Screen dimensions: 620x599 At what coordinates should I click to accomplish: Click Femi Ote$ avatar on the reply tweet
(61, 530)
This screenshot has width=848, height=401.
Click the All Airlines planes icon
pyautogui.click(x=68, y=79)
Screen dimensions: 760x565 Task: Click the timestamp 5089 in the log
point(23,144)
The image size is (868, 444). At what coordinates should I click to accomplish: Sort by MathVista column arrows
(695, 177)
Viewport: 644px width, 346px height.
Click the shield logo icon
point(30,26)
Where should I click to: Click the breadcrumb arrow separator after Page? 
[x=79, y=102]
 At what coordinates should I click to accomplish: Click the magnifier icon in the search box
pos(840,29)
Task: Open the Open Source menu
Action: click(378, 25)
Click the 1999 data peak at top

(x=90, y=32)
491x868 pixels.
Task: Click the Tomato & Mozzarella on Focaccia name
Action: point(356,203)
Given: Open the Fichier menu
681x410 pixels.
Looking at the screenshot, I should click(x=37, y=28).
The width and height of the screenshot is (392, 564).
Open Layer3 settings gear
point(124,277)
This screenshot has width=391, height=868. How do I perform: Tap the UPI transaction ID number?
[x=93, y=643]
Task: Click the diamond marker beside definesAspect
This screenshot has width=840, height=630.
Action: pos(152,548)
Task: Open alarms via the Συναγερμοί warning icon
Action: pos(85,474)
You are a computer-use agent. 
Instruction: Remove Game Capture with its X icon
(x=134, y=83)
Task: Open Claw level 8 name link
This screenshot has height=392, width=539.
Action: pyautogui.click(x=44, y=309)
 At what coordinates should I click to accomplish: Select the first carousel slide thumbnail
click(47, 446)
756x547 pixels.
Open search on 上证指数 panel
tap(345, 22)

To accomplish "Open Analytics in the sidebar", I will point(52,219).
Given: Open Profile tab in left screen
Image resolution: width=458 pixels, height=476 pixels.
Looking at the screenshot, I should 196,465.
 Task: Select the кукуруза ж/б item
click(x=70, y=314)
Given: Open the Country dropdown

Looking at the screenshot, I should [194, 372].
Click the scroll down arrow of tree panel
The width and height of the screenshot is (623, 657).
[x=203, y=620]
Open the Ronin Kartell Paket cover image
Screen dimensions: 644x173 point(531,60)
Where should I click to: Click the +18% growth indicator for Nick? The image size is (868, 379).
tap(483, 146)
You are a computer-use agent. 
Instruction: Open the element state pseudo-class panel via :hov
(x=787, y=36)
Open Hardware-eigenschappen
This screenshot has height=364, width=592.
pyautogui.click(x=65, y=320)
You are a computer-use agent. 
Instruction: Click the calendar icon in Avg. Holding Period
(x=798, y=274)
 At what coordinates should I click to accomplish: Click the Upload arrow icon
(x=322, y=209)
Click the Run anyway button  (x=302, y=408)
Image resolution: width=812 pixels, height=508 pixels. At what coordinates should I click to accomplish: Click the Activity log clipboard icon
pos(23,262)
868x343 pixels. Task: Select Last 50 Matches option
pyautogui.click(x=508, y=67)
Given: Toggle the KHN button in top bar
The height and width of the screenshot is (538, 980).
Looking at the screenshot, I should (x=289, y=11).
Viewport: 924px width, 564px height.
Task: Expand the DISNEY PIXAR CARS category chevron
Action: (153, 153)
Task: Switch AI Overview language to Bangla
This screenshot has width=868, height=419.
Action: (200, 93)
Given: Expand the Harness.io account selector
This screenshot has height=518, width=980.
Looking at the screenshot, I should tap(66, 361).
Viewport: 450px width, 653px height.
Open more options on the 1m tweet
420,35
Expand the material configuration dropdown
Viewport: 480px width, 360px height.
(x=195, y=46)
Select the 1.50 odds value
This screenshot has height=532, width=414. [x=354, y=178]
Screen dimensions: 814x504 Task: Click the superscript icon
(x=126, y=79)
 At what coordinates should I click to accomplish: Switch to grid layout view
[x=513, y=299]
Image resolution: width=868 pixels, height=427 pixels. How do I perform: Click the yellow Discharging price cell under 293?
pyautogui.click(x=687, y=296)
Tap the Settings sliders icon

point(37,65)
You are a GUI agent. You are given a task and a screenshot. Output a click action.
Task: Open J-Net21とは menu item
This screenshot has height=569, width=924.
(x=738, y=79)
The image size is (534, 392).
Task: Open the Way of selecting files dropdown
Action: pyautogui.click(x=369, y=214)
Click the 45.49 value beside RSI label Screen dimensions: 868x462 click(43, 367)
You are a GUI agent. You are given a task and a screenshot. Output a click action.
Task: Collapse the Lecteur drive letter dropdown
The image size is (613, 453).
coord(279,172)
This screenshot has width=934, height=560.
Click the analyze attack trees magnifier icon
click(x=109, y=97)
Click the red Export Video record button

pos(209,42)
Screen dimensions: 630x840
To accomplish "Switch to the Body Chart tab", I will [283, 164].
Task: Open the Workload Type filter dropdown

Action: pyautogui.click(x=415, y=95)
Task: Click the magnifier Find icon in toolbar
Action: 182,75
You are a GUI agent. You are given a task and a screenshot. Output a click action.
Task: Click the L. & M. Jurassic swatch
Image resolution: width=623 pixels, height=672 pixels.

=-=-=-=-=

**What the task requires:** Every record must be transcribed exactly, with no line skipped.

**Output for this exercise:**
Screen dimensions: 620x599 At what coordinates should I click to accomplish: Click Femi Ote$ avatar on the reply tweet
(61, 530)
This screenshot has width=848, height=401.
Click the All Airlines planes icon
pyautogui.click(x=68, y=79)
Screen dimensions: 760x565 Task: Click the timestamp 5089 in the log
point(23,144)
The image size is (868, 444). At what coordinates should I click to accomplish: Sort by MathVista column arrows
(695, 177)
Viewport: 644px width, 346px height.
Click the shield logo icon
point(30,26)
Where should I click to: Click the breadcrumb arrow separator after Page? 
[x=79, y=102]
 At what coordinates should I click to accomplish: Click the magnifier icon in the search box
pos(840,29)
Task: Open the Open Source menu
Action: click(378, 25)
Click the 1999 data peak at top

(x=90, y=32)
491x868 pixels.
Task: Click the Tomato & Mozzarella on Focaccia name
Action: point(356,203)
Given: Open the Fichier menu
681x410 pixels.
Looking at the screenshot, I should click(x=37, y=28).
The width and height of the screenshot is (392, 564).
Open Layer3 settings gear
point(124,277)
This screenshot has width=391, height=868. How do I perform: Tap the UPI transaction ID number?
[x=93, y=643]
Task: Click the diamond marker beside definesAspect
This screenshot has width=840, height=630.
Action: pos(152,548)
Task: Open alarms via the Συναγερμοί warning icon
Action: pos(85,474)
You are a computer-use agent. 
Instruction: Remove Game Capture with its X icon
(x=134, y=83)
Task: Open Claw level 8 name link
This screenshot has height=392, width=539.
Action: pyautogui.click(x=44, y=309)
 At what coordinates should I click to accomplish: Select the first carousel slide thumbnail
click(47, 446)
756x547 pixels.
Open search on 上证指数 panel
tap(345, 22)

To accomplish "Open Analytics in the sidebar", I will point(52,219).
Given: Open Profile tab in left screen
Image resolution: width=458 pixels, height=476 pixels.
Looking at the screenshot, I should 196,465.
 Task: Select the кукуруза ж/б item
click(x=70, y=314)
Given: Open the Country dropdown

Looking at the screenshot, I should [194, 372].
Click the scroll down arrow of tree panel
The width and height of the screenshot is (623, 657).
[x=203, y=620]
Open the Ronin Kartell Paket cover image
Screen dimensions: 644x173 point(531,60)
Where should I click to: Click the +18% growth indicator for Nick? The image size is (868, 379).
tap(483, 146)
You are a computer-use agent. 
Instruction: Open the element state pseudo-class panel via :hov
(x=787, y=36)
Open Hardware-eigenschappen
This screenshot has height=364, width=592.
pyautogui.click(x=65, y=320)
You are a computer-use agent. 
Instruction: Click the calendar icon in Avg. Holding Period
(x=798, y=274)
 At what coordinates should I click to accomplish: Click the Upload arrow icon
(x=322, y=209)
Click the Run anyway button  (x=302, y=408)
Image resolution: width=812 pixels, height=508 pixels. At what coordinates should I click to accomplish: Click the Activity log clipboard icon
pos(23,262)
868x343 pixels. Task: Select Last 50 Matches option
pyautogui.click(x=508, y=67)
Given: Toggle the KHN button in top bar
The height and width of the screenshot is (538, 980).
Looking at the screenshot, I should (x=289, y=11).
Viewport: 924px width, 564px height.
Task: Expand the DISNEY PIXAR CARS category chevron
Action: (153, 153)
Task: Switch AI Overview language to Bangla
This screenshot has width=868, height=419.
Action: (200, 93)
Given: Expand the Harness.io account selector
This screenshot has height=518, width=980.
Looking at the screenshot, I should tap(66, 361).
Viewport: 450px width, 653px height.
Open more options on the 1m tweet
420,35
Expand the material configuration dropdown
Viewport: 480px width, 360px height.
(x=195, y=46)
Select the 1.50 odds value
This screenshot has height=532, width=414. [x=354, y=178]
Screen dimensions: 814x504 Task: Click the superscript icon
(x=126, y=79)
 At what coordinates should I click to accomplish: Switch to grid layout view
[x=513, y=299]
Image resolution: width=868 pixels, height=427 pixels. How do I perform: Click the yellow Discharging price cell under 293?
pyautogui.click(x=687, y=296)
Tap the Settings sliders icon

point(37,65)
You are a GUI agent. You are given a task and a screenshot. Output a click action.
Task: Open J-Net21とは menu item
This screenshot has height=569, width=924.
(x=738, y=79)
The image size is (534, 392).
Task: Open the Way of selecting files dropdown
Action: pyautogui.click(x=369, y=214)
Click the 45.49 value beside RSI label Screen dimensions: 868x462 click(43, 367)
You are a GUI agent. You are given a task and a screenshot. Output a click action.
Task: Collapse the Lecteur drive letter dropdown
The image size is (613, 453).
coord(279,172)
This screenshot has width=934, height=560.
Click the analyze attack trees magnifier icon
click(x=109, y=97)
Click the red Export Video record button

pos(209,42)
Screen dimensions: 630x840
To accomplish "Switch to the Body Chart tab", I will [283, 164].
Task: Open the Workload Type filter dropdown

Action: pyautogui.click(x=415, y=95)
Task: Click the magnifier Find icon in toolbar
Action: 182,75
You are a GUI agent. You are given a task and a screenshot. Output a click action.
Task: Click the L. & M. Jurassic swatch
Image resolution: width=623 pixels, height=672 pixels.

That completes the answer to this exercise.